Come pietra paziente, in scena il dramma delle donne afghane

Ha esordito mercoledì 10 al Teatro Marconi di Roma lo spettacolo “Come pietra paziente”, tratto dal romanzo “Pietra di pazienza” di Atiq Rahimi, autore e regista afghano. Il lavoro, sostenuto dalla Regione Lazio con il Fondo Unico 2021 sullo Spettacolo dal Vivo, è un progetto della Tehuana srls, nata nel gennaio 2017 dall’esperienza trentennale di Claudio Insegno, e porta in scena la dolorosa esistenza della donna afghana.

Seguiranno poi le repliche al Teatro 7 OFF (dal 2 al 5 dicembre 2021) e al Teatro Tor Bella Monaca (dal 6 al 9 dicembre 2021).

Nella mitologia persiana, la pietra di pazienza (sang-e sabur in originale) è una pietra che si tiene accanto, per confidarle sofferenze, malesseri, dolori, segreti; la pietra ascolta, assorbe, e verrà un giorno in cui esploderà: quello è il giorno in cui si viene liberati.
La protagonista, interpretata da Alessia Navarro, è una donna che trascorre la sua esistenza vegliando il marito, che giace senza conoscenza a causa di una pallottola in testa. Siamo tra le mura di una modesta abitazione, circondata dai rumori incessanti della guerriglia che imperversa nei dintorni. Finalmente libera di parlare, non più impaurita dalla sua opprimente presenza, la donna può parlargli a cuore aperto, e confessargli timori e paure, ansie e rabbie, segreti e bugie, alternando amore e rimprovero, dolcezza e rancore. E’ un monologo aspro e doloroso, che trova interruzione solo nella seconda parte dello spettacolo, quando il mondo esterno fa irruzione in questo spazio privato, sotto forma di due uomini armati. E la donna, per aver salva la vita, sarà costretta ancora a mentire. Si tratta dunque di un cupo viaggio negli abusi culturali che permeano la vita della donna afghana, privata di ogni diritto e lesa attraverso la sistematica negazione della propria dignità, identità, libertà.

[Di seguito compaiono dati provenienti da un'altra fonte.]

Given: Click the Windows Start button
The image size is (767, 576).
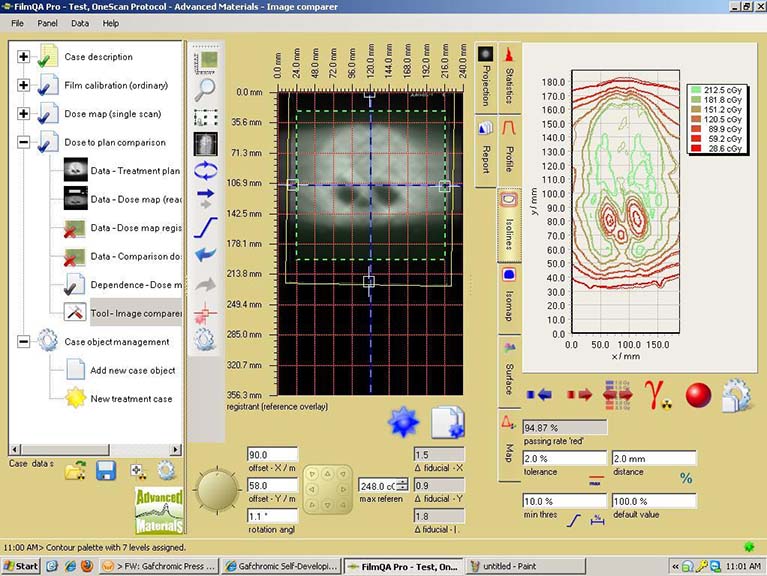Looking at the screenshot, I should tap(20, 566).
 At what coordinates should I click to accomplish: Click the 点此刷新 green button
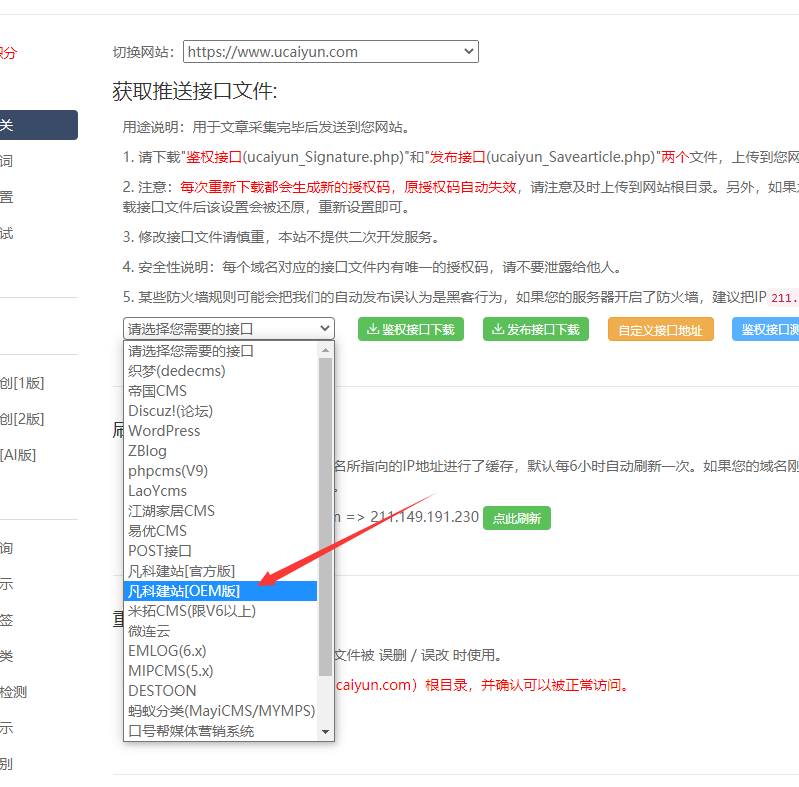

Ad affiancare la Navarro – anche doppiatrice, come del resto suo marito, Pino Insegno – ci sono Fabio Appetito, Marcello Spinetta e Kabir Tavani; la regia è di Matteo Tarasco, cui si devono anche la traduzione e la drammaturgia del testo.
“Interpretare questo ruolo è innanzitutto un atto di grande responsabilità, non solo nei confronti del lavoro svolto, quanto nei confronti di ciò che la storia narra”, commenta Alessia Navarro a proposito del suo ruolo. “Una storia cruda, violenta, drammatica e veritiera sulla condizione di una donna in particolare, inserita all’interno di un contesto storico e sociale determinato. Un viaggio all’interno dell’animo femminile capace di allargare il proprio raggio d’azione verso orizzonti più ampi e sentimenti universali quali la solitudine, la sottomissione, l’impossibilità di esprimere le proprie opinioni e le proprie idee. In definitiva, si tratta di una presa di coscienza per meglio comprendere i sentimenti delle molte donne costrette a negare la propria presenza nel mondo”.

Va segnalato che il progetto ha il sostegno della Comunità Afghana in Italia e di diverse realtà impegnate quotidianamente nella difesa dei diritti delle donne, italiane e straniere, nei processi di accoglienza, inclusione, empowerment e autonomia loro dedicati: Nove Onlus, Associazione Carminella, Rising – pari in genere, Cooperativa Sociale Magliana Solidale, Casa Internazionale delle Donne.
E sarà proprio alla Casa Internazionale delle Donne che si terrà l’incontro di presentazione del progetto, in programma il prossimo 24 novembre 2021, dalle 17 alle 19: un’occasione di dialogo e di confronto sul tema fondante dello spettacolo – la condizione femminile tra abusi e autodeterminazione; un tema estremamente attuale ed al tempo stesso tristemente trasversale, a poche ore dalle celebrazioni per la Giornata Internazionale contro la Violenza sulle Donne, prevista per il 25 novembre.